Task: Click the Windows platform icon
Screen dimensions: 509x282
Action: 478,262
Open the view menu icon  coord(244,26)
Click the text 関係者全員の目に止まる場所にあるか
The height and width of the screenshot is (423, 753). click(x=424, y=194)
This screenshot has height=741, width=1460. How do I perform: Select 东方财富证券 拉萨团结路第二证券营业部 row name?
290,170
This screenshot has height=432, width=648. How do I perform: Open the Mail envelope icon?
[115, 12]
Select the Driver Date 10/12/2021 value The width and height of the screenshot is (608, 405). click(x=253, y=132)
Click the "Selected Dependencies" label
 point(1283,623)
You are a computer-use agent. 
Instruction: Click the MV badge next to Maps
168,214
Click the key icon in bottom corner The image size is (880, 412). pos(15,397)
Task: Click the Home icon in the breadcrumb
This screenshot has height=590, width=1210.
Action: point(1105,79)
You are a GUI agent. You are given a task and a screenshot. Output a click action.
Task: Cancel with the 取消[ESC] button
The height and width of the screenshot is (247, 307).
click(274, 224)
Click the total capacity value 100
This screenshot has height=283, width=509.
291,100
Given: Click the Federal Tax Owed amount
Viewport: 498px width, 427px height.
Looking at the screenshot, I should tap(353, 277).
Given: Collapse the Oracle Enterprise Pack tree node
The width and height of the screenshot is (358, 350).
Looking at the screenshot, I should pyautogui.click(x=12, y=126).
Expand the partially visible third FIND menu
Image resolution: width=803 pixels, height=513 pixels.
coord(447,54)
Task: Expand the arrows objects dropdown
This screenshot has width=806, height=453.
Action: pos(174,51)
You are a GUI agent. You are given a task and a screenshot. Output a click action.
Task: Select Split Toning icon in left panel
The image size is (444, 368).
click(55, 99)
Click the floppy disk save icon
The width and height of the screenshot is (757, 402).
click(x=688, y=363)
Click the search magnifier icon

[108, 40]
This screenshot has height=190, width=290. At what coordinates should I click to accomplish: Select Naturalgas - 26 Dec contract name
_ _ _ _ _ _ _
Task instructions: The reply should be a precise retyping of all the data.

Reply:
Task: Click the Windows platform icon
Screen dimensions: 509x282
Action: 478,262
Open the view menu icon  coord(244,26)
Click the text 関係者全員の目に止まる場所にあるか
The height and width of the screenshot is (423, 753). click(x=424, y=194)
This screenshot has height=741, width=1460. How do I perform: Select 东方财富证券 拉萨团结路第二证券营业部 row name?
290,170
This screenshot has height=432, width=648. How do I perform: Open the Mail envelope icon?
[115, 12]
Select the Driver Date 10/12/2021 value The width and height of the screenshot is (608, 405). click(x=253, y=132)
Click the "Selected Dependencies" label
 point(1283,623)
You are a computer-use agent. 
Instruction: Click the MV badge next to Maps
168,214
Click the key icon in bottom corner The image size is (880, 412). pos(15,397)
Task: Click the Home icon in the breadcrumb
This screenshot has height=590, width=1210.
Action: point(1105,79)
You are a GUI agent. You are given a task and a screenshot. Output a click action.
Task: Cancel with the 取消[ESC] button
The height and width of the screenshot is (247, 307).
click(274, 224)
Click the total capacity value 100
This screenshot has height=283, width=509.
291,100
Given: Click the Federal Tax Owed amount
Viewport: 498px width, 427px height.
Looking at the screenshot, I should tap(353, 277).
Given: Collapse the Oracle Enterprise Pack tree node
The width and height of the screenshot is (358, 350).
Looking at the screenshot, I should pyautogui.click(x=12, y=126).
Expand the partially visible third FIND menu
Image resolution: width=803 pixels, height=513 pixels.
coord(447,54)
Task: Expand the arrows objects dropdown
This screenshot has width=806, height=453.
Action: pos(174,51)
You are a GUI agent. You are given a task and a screenshot. Output a click action.
Task: Select Split Toning icon in left panel
The image size is (444, 368).
click(55, 99)
Click the floppy disk save icon
The width and height of the screenshot is (757, 402).
click(x=688, y=363)
Click the search magnifier icon

[108, 40]
This screenshot has height=190, width=290. At what coordinates should I click to accomplish: Select Naturalgas - 26 Dec contract name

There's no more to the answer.